En virtud a lo señalado, resulta correcta la notificación practicada en el domicilio del abogado del demandante; por lo que, las actuaciones del Juez demandado dando curso a las solicitudes efectuadas por la demandada dentro del proceso de divorcio, librando el correspondiente mandamiento de apremio en contra del accionante, se encuentran enmarcadas dentro del mandato legal contenido en los artículos precedentemente referidos, al haber sido notificados legalmente en el domicilio señalado por el impetrante de tutela, y que facultan a la autoridad jurisdiccional demandada dar continuidad al trámite de liquidación de asistencia familiar devengada; una actuación contraria vulneraria el interés superior de los quienes se encuentran expresamente protegidos por la Constitución Política del Estado, generando además desconocimiento a las normas del Código de las Familias y del Proceso Familiar y a la jurisprudencia constitucional glosada en el Fundamento Jurídico III.1 de la presente Sentencia Constitucional Plurinacional.

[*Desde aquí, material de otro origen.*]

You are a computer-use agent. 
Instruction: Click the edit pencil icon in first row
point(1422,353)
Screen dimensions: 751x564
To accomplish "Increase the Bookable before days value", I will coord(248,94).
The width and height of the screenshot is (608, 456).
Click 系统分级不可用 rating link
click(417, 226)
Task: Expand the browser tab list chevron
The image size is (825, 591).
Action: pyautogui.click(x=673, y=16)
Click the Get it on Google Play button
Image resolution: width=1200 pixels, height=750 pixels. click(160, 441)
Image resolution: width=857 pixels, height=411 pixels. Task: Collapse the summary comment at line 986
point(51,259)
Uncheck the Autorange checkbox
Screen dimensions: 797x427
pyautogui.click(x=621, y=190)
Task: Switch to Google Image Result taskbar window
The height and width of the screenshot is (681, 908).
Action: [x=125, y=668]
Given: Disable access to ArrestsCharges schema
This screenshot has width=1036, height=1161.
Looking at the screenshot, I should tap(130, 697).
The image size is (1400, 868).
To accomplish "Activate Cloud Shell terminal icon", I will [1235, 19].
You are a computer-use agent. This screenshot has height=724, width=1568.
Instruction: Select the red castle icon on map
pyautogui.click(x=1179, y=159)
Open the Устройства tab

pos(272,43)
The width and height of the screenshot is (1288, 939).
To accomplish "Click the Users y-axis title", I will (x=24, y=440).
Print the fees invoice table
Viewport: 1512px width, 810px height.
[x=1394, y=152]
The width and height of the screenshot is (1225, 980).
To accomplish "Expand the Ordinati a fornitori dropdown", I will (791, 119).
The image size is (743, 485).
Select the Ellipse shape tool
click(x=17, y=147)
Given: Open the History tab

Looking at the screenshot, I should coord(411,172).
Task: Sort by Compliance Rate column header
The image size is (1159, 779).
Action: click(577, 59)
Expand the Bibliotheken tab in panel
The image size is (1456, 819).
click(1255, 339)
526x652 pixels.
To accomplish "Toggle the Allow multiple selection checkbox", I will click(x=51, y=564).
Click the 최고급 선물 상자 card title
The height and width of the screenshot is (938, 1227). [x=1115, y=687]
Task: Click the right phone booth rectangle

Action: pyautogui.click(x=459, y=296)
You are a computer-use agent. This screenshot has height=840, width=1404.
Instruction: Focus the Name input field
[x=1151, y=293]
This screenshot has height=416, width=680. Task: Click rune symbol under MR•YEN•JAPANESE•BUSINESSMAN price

De lo expuesto precedentemente, se evidencia que la autoridad demandada, enmarcó sus actuaciones a las normas contenidas en la Constitución Política del Estado, leyes en vigencia y jurisprudencia emitida al efecto; por lo que, no se advierte vulneración alguna a los derechos fundamentales del accionante; correspondiendo en consecuencia, denegar la tutela impetrada.

En consecuencia, el Juez de garantías, al denegar la tutela solicitada, obró de manera correcta, los datos del proceso y las normas aplicables al mismo.